- **WHAT IS REQUIRED**
Nothing in the records may be altered; repeat them exactly.

- **RAW DATA**
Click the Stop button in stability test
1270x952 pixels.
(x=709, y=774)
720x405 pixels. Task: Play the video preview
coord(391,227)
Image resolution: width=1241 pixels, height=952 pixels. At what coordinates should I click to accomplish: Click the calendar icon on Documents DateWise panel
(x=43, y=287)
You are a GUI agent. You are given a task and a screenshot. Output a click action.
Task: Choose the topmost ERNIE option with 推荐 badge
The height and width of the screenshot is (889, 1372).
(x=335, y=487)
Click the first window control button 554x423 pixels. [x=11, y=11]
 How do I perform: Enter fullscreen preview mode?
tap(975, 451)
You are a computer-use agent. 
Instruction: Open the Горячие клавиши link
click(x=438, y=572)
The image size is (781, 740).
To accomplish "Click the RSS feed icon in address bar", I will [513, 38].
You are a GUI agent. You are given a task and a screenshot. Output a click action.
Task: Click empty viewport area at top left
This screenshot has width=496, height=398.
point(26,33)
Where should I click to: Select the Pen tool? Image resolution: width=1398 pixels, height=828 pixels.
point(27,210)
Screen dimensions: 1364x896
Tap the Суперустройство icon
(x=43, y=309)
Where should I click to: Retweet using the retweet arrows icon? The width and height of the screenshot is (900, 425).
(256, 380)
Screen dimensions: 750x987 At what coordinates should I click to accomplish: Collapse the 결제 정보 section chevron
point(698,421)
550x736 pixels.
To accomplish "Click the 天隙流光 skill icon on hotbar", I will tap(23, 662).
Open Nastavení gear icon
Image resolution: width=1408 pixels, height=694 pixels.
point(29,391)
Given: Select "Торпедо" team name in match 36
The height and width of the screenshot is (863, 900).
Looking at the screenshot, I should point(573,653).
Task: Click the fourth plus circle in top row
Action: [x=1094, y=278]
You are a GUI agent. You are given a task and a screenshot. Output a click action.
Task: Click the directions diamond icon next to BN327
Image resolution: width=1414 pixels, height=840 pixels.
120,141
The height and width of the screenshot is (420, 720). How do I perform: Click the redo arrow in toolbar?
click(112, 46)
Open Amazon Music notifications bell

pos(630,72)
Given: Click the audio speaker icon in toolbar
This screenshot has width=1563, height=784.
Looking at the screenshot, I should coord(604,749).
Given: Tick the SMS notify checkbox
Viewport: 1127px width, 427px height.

- **COMPLETED TASK**
Click the Stop button in stability test
1270x952 pixels.
(x=709, y=774)
720x405 pixels. Task: Play the video preview
coord(391,227)
Image resolution: width=1241 pixels, height=952 pixels. At what coordinates should I click to accomplish: Click the calendar icon on Documents DateWise panel
(x=43, y=287)
You are a GUI agent. You are given a task and a screenshot. Output a click action.
Task: Choose the topmost ERNIE option with 推荐 badge
The height and width of the screenshot is (889, 1372).
(x=335, y=487)
Click the first window control button 554x423 pixels. [x=11, y=11]
 How do I perform: Enter fullscreen preview mode?
tap(975, 451)
You are a computer-use agent. 
Instruction: Open the Горячие клавиши link
click(x=438, y=572)
The image size is (781, 740).
To accomplish "Click the RSS feed icon in address bar", I will [513, 38].
You are a GUI agent. You are given a task and a screenshot. Output a click action.
Task: Click empty viewport area at top left
This screenshot has width=496, height=398.
point(26,33)
Where should I click to: Select the Pen tool? Image resolution: width=1398 pixels, height=828 pixels.
point(27,210)
Screen dimensions: 1364x896
Tap the Суперустройство icon
(x=43, y=309)
Where should I click to: Retweet using the retweet arrows icon? The width and height of the screenshot is (900, 425).
(256, 380)
Screen dimensions: 750x987 At what coordinates should I click to accomplish: Collapse the 결제 정보 section chevron
point(698,421)
550x736 pixels.
To accomplish "Click the 天隙流光 skill icon on hotbar", I will tap(23, 662).
Open Nastavení gear icon
Image resolution: width=1408 pixels, height=694 pixels.
point(29,391)
Given: Select "Торпедо" team name in match 36
The height and width of the screenshot is (863, 900).
Looking at the screenshot, I should point(573,653).
Task: Click the fourth plus circle in top row
Action: [x=1094, y=278]
You are a GUI agent. You are given a task and a screenshot. Output a click action.
Task: Click the directions diamond icon next to BN327
Image resolution: width=1414 pixels, height=840 pixels.
120,141
The height and width of the screenshot is (420, 720). How do I perform: Click the redo arrow in toolbar?
click(112, 46)
Open Amazon Music notifications bell

pos(630,72)
Given: Click the audio speaker icon in toolbar
This screenshot has width=1563, height=784.
Looking at the screenshot, I should coord(604,749).
Given: Tick the SMS notify checkbox
Viewport: 1127px width, 427px height.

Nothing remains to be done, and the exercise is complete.